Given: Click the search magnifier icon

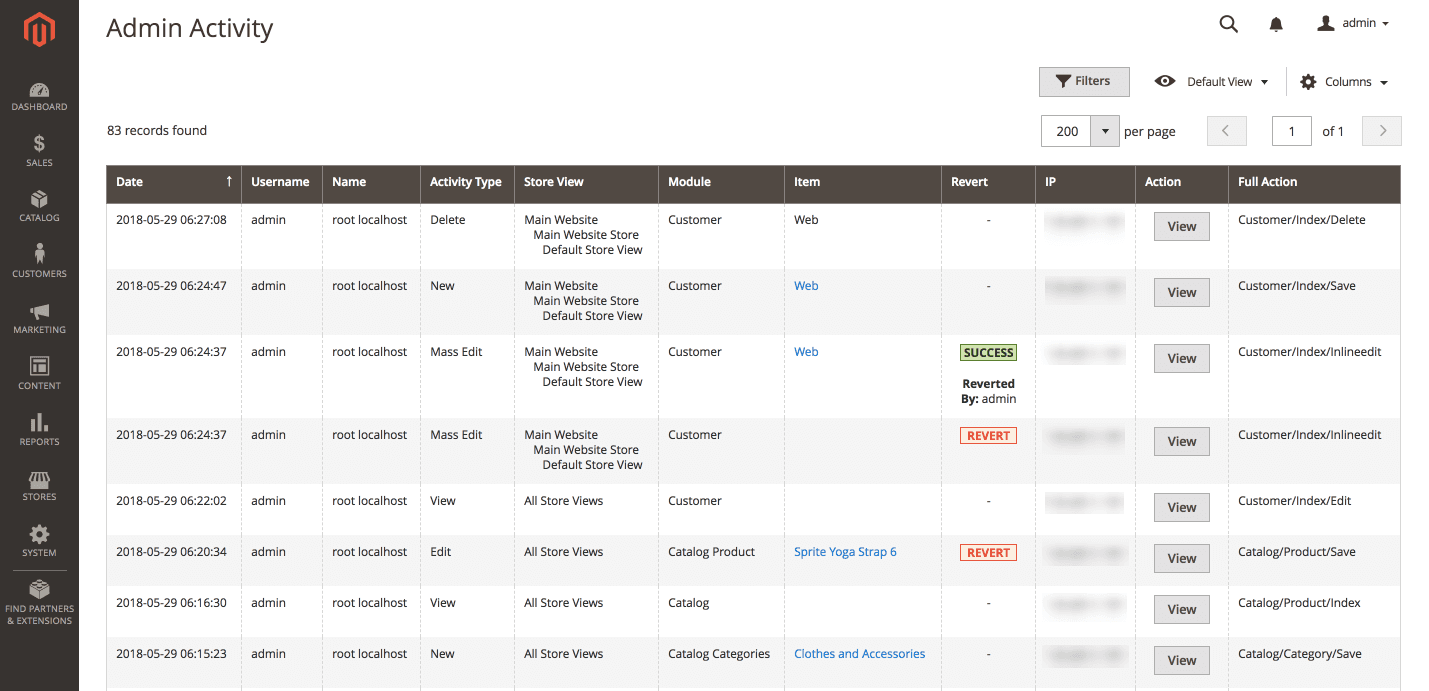Looking at the screenshot, I should [1228, 24].
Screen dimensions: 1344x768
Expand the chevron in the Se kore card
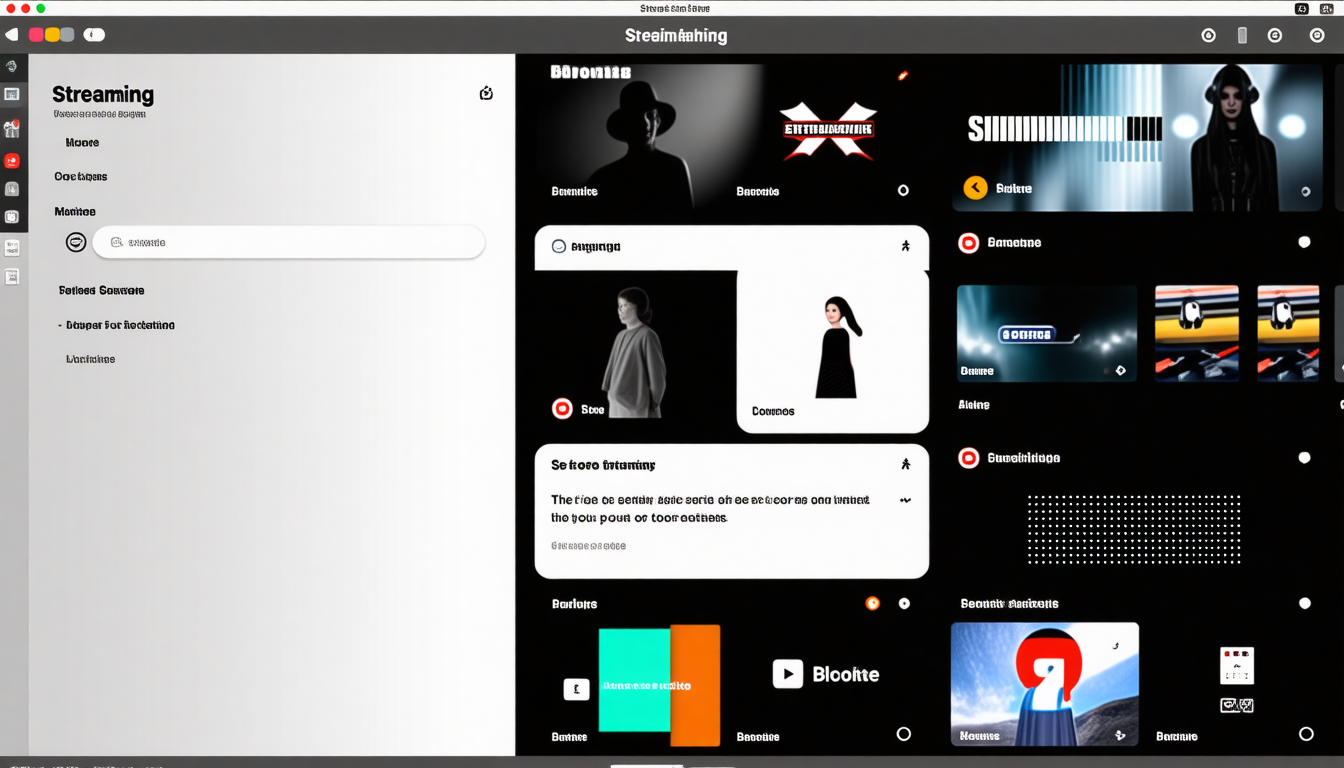coord(906,498)
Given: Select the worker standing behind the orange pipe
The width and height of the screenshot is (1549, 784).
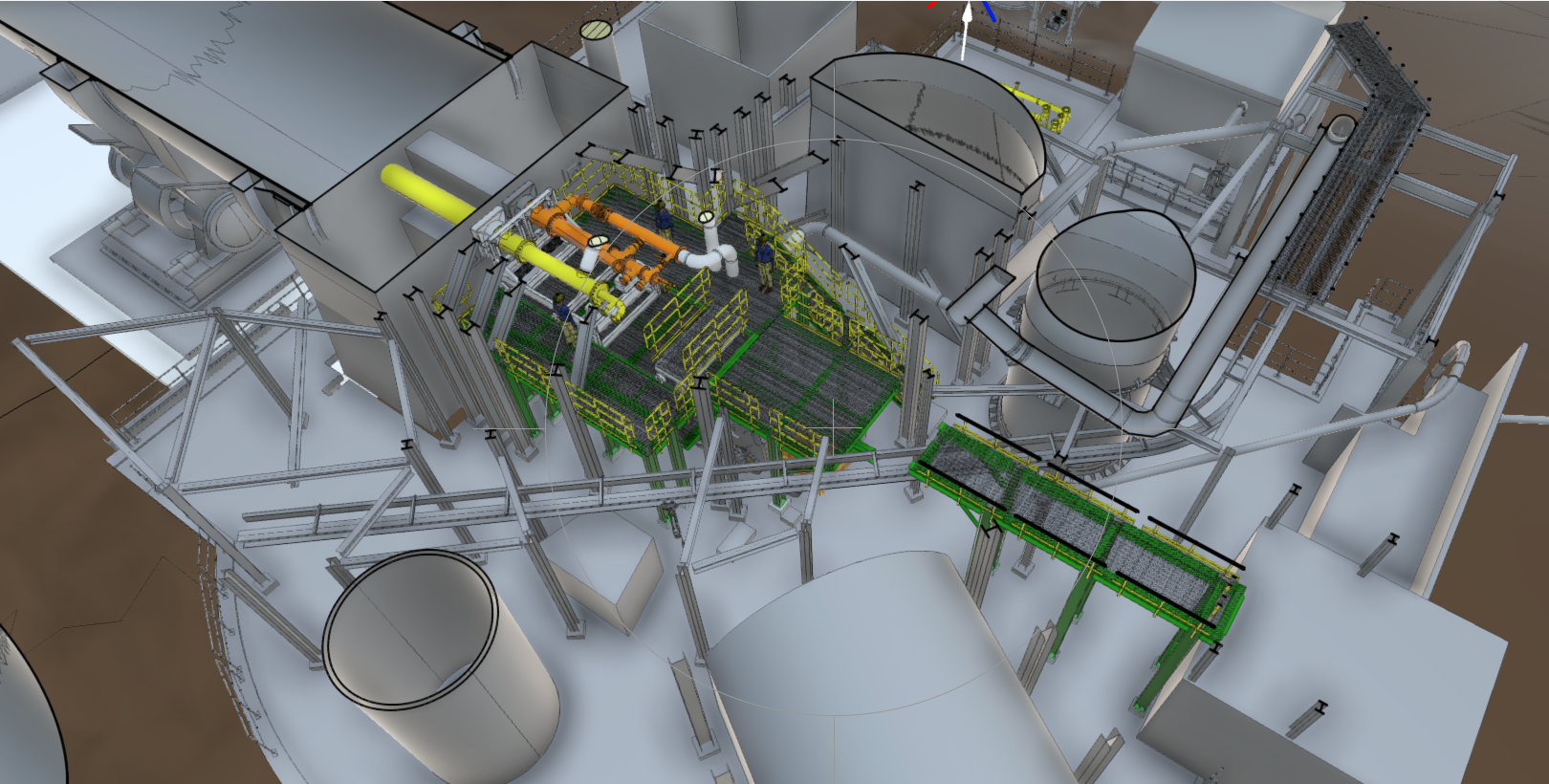Looking at the screenshot, I should click(x=664, y=218).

################

* _Exercise aim_
Lay out every line of the records above as a numbered list, skipping blank lines and leaving out the pictures.

* _Final result_
1. Given: Click the search magnifier icon
2. Looking at the screenshot, I should [1228, 24].
3. Screen dimensions: 1344x768
4. Expand the chevron in the Se kore card
5. coord(906,498)
6. Given: Select the worker standing behind the orange pipe
7. The width and height of the screenshot is (1549, 784).
8. Looking at the screenshot, I should click(x=664, y=218).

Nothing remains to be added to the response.